Diabetes Technology Society, Burlingame, CA, USA.
School of Medicine, Johns Hopkins University, Baltimore, MD, USA.
BMC Med Inform Decis Mak. 2024 Nov 26;24(1):357. doi: 10.1186/s12911-024-02757-z.
The large language models (LLMs), most notably ChatGPT, released since November 30, 2022, have prompted shifting attention to their use in medicine, particularly for supporting clinical decision-making. However, there is little consensus in the medical community on how LLM performance in clinical contexts should be evaluated.

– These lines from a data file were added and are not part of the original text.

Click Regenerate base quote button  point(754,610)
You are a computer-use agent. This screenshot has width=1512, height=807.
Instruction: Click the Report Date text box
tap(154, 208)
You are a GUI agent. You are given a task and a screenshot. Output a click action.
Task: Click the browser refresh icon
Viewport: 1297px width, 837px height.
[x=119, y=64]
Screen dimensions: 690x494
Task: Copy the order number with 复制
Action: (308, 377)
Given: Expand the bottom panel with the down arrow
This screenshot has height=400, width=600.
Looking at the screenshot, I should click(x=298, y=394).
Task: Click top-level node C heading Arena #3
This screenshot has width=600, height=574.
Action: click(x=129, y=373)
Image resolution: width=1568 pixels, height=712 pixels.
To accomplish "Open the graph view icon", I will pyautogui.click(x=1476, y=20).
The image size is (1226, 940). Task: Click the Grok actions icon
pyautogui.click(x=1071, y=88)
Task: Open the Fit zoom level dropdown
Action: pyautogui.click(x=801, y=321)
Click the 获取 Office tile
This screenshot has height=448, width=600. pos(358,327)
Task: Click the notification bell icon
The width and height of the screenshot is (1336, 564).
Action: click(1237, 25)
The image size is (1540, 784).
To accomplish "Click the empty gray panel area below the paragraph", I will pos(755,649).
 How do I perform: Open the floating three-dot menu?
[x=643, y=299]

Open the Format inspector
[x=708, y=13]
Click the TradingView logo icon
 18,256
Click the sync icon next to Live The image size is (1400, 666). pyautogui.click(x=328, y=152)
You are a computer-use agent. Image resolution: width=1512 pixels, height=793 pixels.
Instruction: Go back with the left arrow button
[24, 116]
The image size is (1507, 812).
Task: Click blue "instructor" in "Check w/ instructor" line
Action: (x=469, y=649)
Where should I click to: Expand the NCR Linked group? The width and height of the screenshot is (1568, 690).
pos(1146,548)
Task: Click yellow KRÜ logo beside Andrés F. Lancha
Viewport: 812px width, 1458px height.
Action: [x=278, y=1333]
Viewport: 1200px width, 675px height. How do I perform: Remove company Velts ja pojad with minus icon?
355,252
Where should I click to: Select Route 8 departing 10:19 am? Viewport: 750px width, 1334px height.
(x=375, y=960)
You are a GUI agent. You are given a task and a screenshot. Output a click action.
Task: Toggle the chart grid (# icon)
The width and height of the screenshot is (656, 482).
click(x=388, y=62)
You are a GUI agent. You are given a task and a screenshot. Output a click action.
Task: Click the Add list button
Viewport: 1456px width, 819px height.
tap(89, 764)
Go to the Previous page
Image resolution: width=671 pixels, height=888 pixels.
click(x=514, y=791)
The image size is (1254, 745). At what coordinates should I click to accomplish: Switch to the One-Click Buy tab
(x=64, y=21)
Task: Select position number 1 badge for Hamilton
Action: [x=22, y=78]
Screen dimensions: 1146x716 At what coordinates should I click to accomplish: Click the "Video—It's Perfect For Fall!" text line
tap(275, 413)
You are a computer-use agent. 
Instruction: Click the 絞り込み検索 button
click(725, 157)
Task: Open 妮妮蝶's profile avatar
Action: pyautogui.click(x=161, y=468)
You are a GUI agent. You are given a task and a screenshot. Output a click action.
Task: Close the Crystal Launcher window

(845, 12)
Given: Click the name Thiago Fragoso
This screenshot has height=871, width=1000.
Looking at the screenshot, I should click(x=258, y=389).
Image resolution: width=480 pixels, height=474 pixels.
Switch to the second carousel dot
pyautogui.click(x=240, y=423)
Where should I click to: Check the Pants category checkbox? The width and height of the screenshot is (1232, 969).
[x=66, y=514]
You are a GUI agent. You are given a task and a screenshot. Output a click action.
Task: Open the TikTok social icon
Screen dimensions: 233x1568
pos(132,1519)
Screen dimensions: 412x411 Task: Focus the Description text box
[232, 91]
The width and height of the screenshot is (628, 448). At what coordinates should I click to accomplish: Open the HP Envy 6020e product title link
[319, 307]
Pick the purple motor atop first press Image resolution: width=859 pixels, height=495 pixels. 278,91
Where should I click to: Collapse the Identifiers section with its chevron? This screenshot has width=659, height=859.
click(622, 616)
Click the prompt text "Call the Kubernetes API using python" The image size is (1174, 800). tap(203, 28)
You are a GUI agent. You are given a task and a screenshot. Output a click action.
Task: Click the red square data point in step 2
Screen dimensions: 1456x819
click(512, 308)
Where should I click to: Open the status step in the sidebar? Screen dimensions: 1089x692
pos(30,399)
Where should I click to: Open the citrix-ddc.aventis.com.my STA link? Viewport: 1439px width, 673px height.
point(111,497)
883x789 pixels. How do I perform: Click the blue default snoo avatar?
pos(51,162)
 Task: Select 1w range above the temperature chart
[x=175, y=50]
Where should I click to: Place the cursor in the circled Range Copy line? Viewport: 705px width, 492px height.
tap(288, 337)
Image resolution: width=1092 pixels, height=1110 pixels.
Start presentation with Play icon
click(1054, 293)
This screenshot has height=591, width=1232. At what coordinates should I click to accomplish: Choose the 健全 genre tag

We performed a literature review of PubMed to identify publications between December 1, 2022, and April 1, 2024, that discussed assessments of LLM-generated diagnoses or treatment plans.
We selected 108 relevant articles from PubMed for analysis. The most frequently used LLMs were GPT-3.5, GPT-4, Bard, LLaMa/Alpaca-based models, and Bing Chat. The five most frequently used criteria for scoring LLM outputs were "accuracy", "completeness", "appropriateness", "insight", and "consistency".
The most frequently used criteria for defining high-quality LLMs have been consistently selected by researchers over the past 1.5 years. We identified a high degree of variation in how studies reported their findings and assessed LLM performance. Standardized reporting of qualitative evaluation metrics that assess the quality of LLM outputs can be developed to facilitate research studies on LLMs in healthcare.
自 2022 年 11 月 30 日以来,大型语言模型(LLM),尤其是 ChatGPT 的发布,引起了人们对其在医学领域应用的关注,特别是在支持临床决策方面。然而,医学界对于如何评估 LLM 在临床环境中的表现还没有达成共识。
我们对 PubMed 进行了文献回顾,以确定 2022 年 12 月 1 日至 2024 年 4 月 1 日期间讨论评估 LLM 生成的诊断或治疗计划的出版物。
我们从 PubMed 中选择了 108 篇相关文章进行分析。使用最多的 LLM 是 GPT-3.5、GPT-4、Bard、基于 LLaMa/Alpaca 的模型和 Bing Chat。评估 LLM 输出的五个最常用标准是“准确性”、“完整性”、“适当性”、“洞察力”和“一致性”。
在过去的 1.5 年中,研究人员一直一致选择定义高质量 LLM 的最常用标准。我们发现,研究报告其发现和评估 LLM 性能的方式存在很大差异。可以开发标准化的报告定性评估指标,以促进医疗保健中 LLM 的研究。